_TASK STATEMENT:_ Only the lines below from the one that contains "Click the Canada" through the one that contains "You are a GUI" should appear in your answer, exact and without pictures.

◇ ◇ ◇ ◇

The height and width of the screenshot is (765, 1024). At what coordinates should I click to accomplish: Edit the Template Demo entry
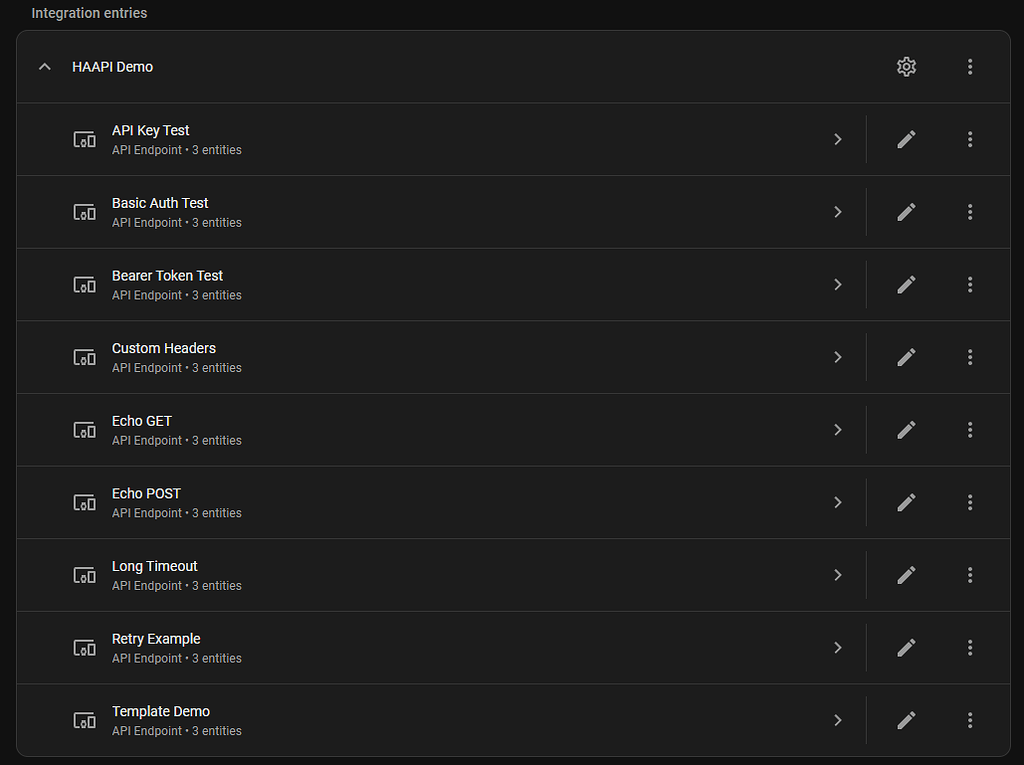[x=906, y=720]
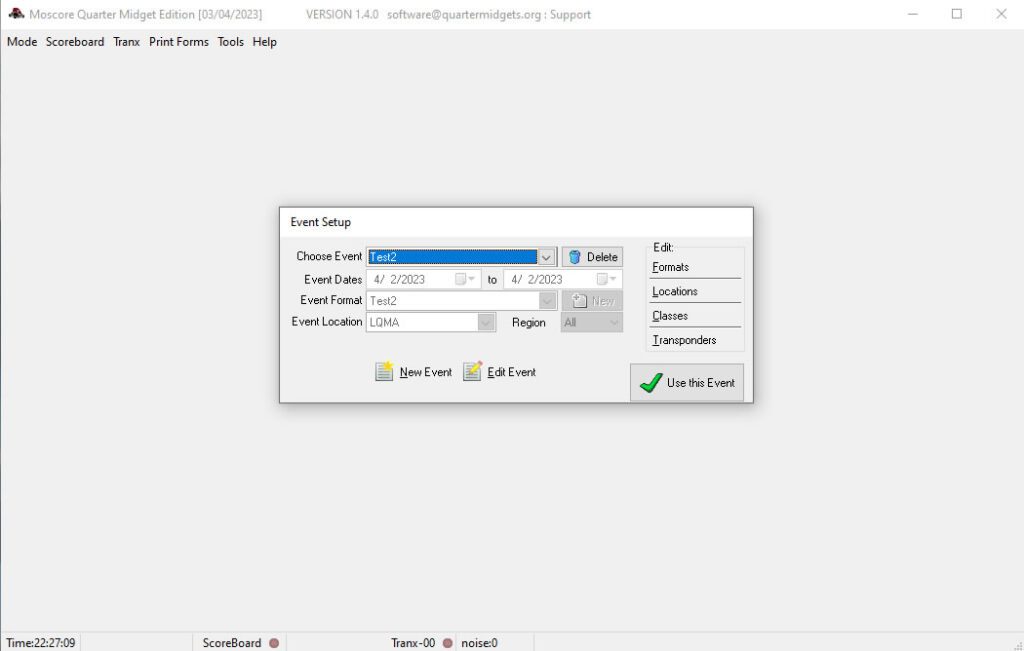Click the Transponders edit link

click(x=684, y=340)
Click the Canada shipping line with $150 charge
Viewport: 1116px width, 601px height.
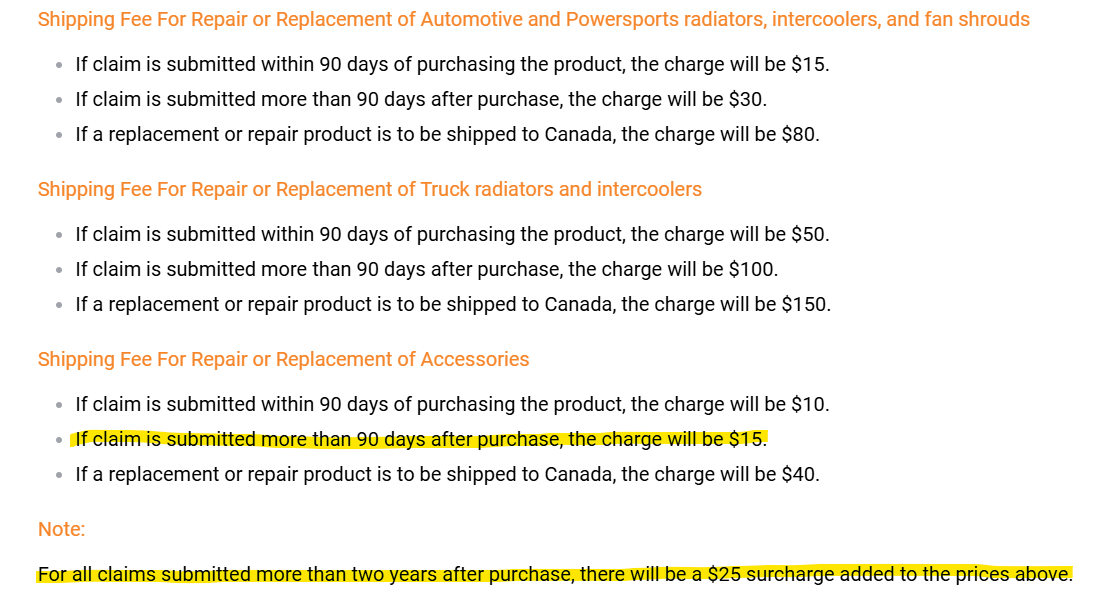coord(453,304)
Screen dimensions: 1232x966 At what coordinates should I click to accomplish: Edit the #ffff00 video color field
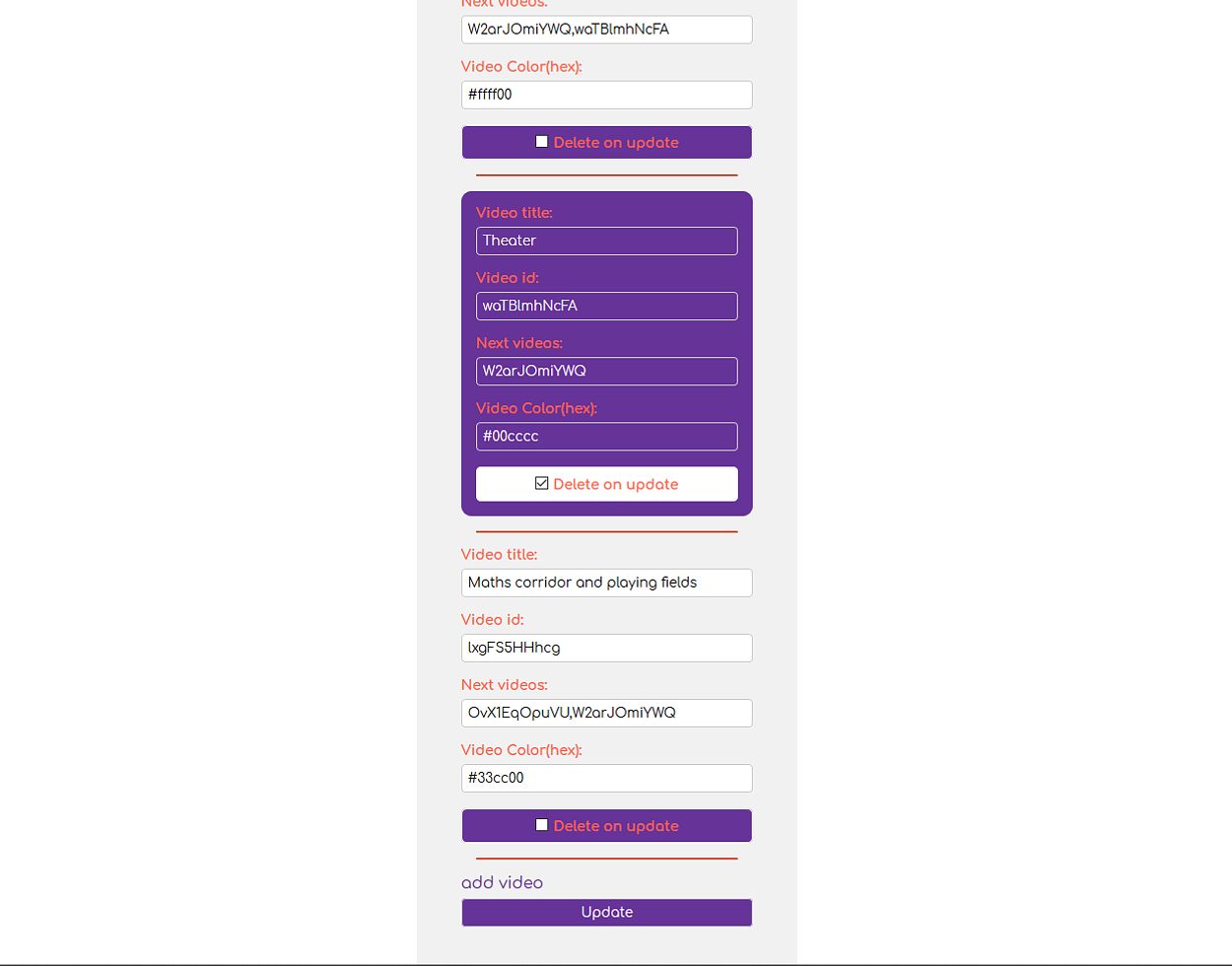click(607, 95)
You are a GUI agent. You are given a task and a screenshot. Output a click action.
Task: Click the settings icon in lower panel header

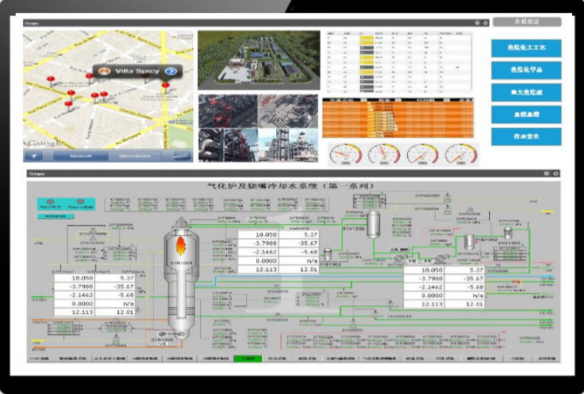coord(555,174)
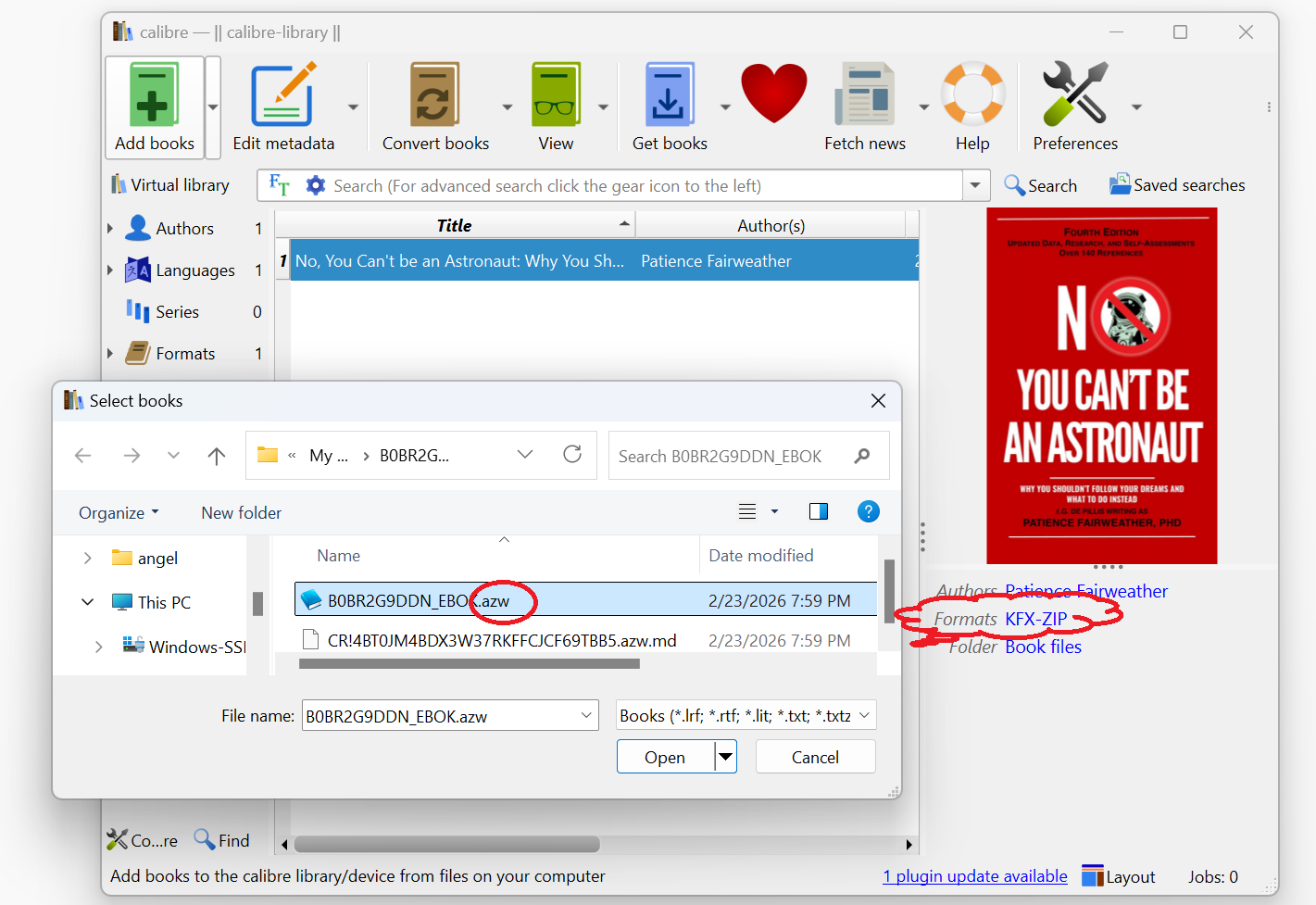
Task: Open the file type filter dropdown
Action: click(745, 714)
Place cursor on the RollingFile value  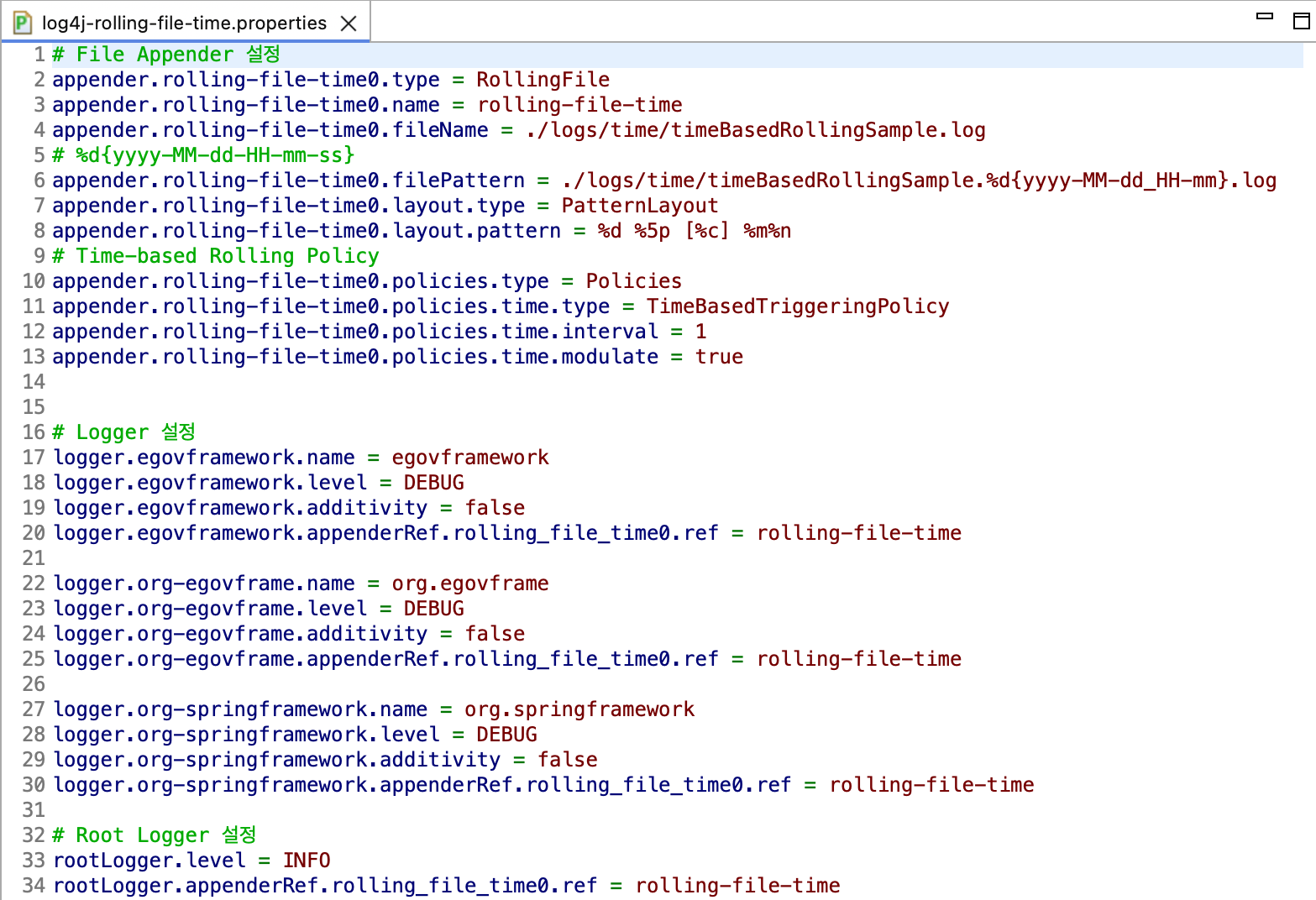(x=543, y=80)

◇ ◇ ◇ ◇

_ANSWER TO THIS TASK:_
Click the Canada shipping line with $150 charge
Viewport: 1116px width, 601px height.
coord(453,304)
Screen dimensions: 1232x966 At what coordinates should I click to accomplish: Edit the #ffff00 video color field
click(607, 95)
You are a GUI agent. You are given a task and a screenshot. Output a click action.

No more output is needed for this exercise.